[erlang-questions] The Beauty of Erlang Syntax

John Hughes john.hughes@REDACTED
Wed Feb 25 08:38:04 CET 2009


> From: "Michael T. Richter" <ttmrichter@REDACTED>

> I'd laugh at anybody who suggested I
> write device drivers or certain categories of embedded code in Erlang or
> Haskell over C/C++ in the same way that I'd laugh at someone who
> suggested I hand-roll data storage in C++ or Java instead of using SQL.
> There are times when the stateful approach is not only right, but
> necessary.  Like, say, when you're dealing with a problem domain that
> has states.  (You know, like registers in a peripheral device.)
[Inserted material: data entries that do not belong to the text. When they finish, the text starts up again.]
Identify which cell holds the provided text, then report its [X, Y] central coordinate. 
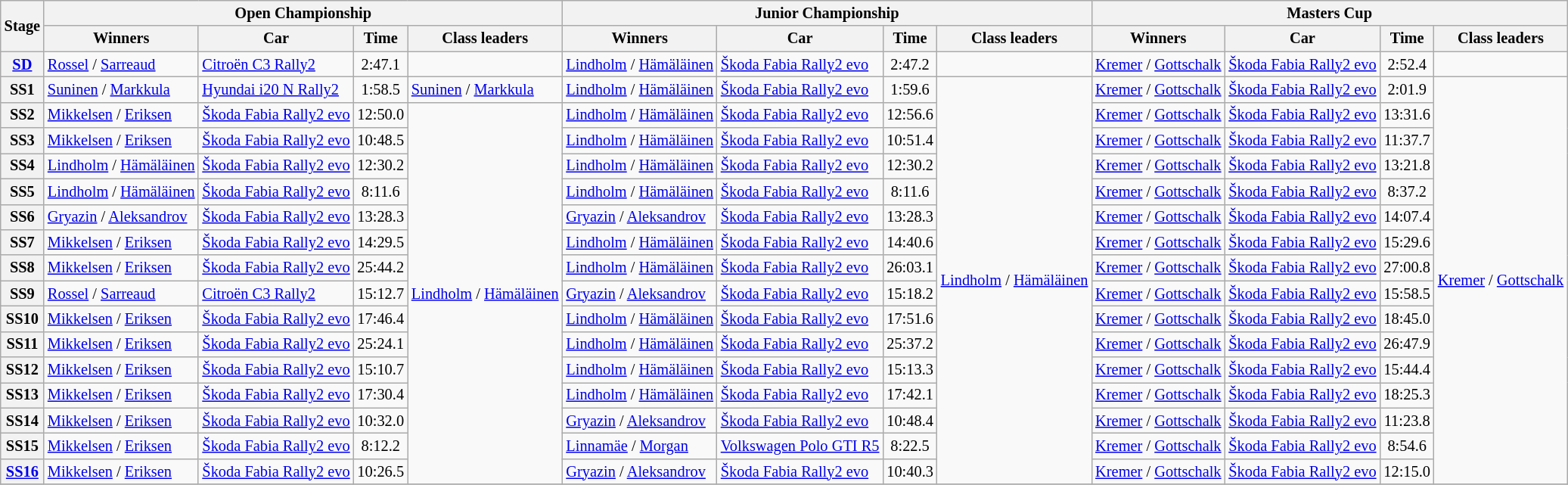
15:12.7 [381, 293]
Masters Cup [1330, 13]
SS12 [23, 370]
15:13.3 [909, 370]
15:10.7 [381, 370]
1:58.5 [381, 89]
Stage [23, 26]
10:26.5 [381, 471]
8:54.6 [1407, 446]
SS11 [23, 344]
26:03.1 [909, 268]
10:48.4 [909, 421]
11:23.8 [1407, 421]
11:37.7 [1407, 141]
18:45.0 [1407, 318]
SS2 [23, 115]
10:32.0 [381, 421]
12:56.6 [909, 115]
17:46.4 [381, 318]
25:37.2 [909, 344]
Open Championship [303, 13]
1:59.6 [909, 89]
SS6 [23, 217]
2:47.2 [909, 64]
SS10 [23, 318]
17:42.1 [909, 395]
15:29.6 [1407, 242]
SS3 [23, 141]
Hyundai i20 N Rally2 [275, 89]
2:47.1 [381, 64]
13:21.8 [1407, 166]
27:00.8 [1407, 268]
12:50.0 [381, 115]
Linnamäe / Morgan [639, 446]
SS1 [23, 89]
12:15.0 [1407, 471]
8:12.2 [381, 446]
13:31.6 [1407, 115]
2:52.4 [1407, 64]
SS7 [23, 242]
2:01.9 [1407, 89]
18:25.3 [1407, 395]
SS5 [23, 191]
SD [23, 64]
15:58.5 [1407, 293]
SS14 [23, 421]
15:44.4 [1407, 370]
14:29.5 [381, 242]
10:48.5 [381, 141]
SS4 [23, 166]
10:40.3 [909, 471]
14:07.4 [1407, 217]
SS15 [23, 446]
Volkswagen Polo GTI R5 [800, 446]
14:40.6 [909, 242]
SS16 [23, 471]
17:30.4 [381, 395]
Junior Championship [827, 13]
15:18.2 [909, 293]
8:37.2 [1407, 191]
SS8 [23, 268]
17:51.6 [909, 318]
25:44.2 [381, 268]
SS9 [23, 293]
10:51.4 [909, 141]
26:47.9 [1407, 344]
SS13 [23, 395]
25:24.1 [381, 344]
8:22.5 [909, 446]
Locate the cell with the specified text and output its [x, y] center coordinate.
Funnily enough, there are people doing precisely this--Mark Jones gave a 
superb talk about it at ICFP last year.

A Principled Approach to Operating System Construction in Haskell
http://web.cecs.pdx.edu/~apt/icfp05.pdf

Writing Systems Software in a Functional Language: An Experience Report
http://web.cecs.pdx.edu/~mpj/pubs/plos07.html

Although this is still experimental, rather than production quality 
code--from the latter paper:

"We do not know, for example, if the House kernel can be tuned or enhanced 
to provide reason-
able throughput with the workload of a conventional desktop or server, or if 
its network interface
can keep pace with line speed on a standard Ethernet connection. Although it 
may be possible to
achieve these kinds of performance goals especially, in the long term, if we 
can rely on aggressive,
whole program optimization, it is unlikely that they will be met with 
current Haskell systems."

Still interesting work though, and shows that, from an expressiveness point 
of view, writing system
software in a functional language is no particular problem.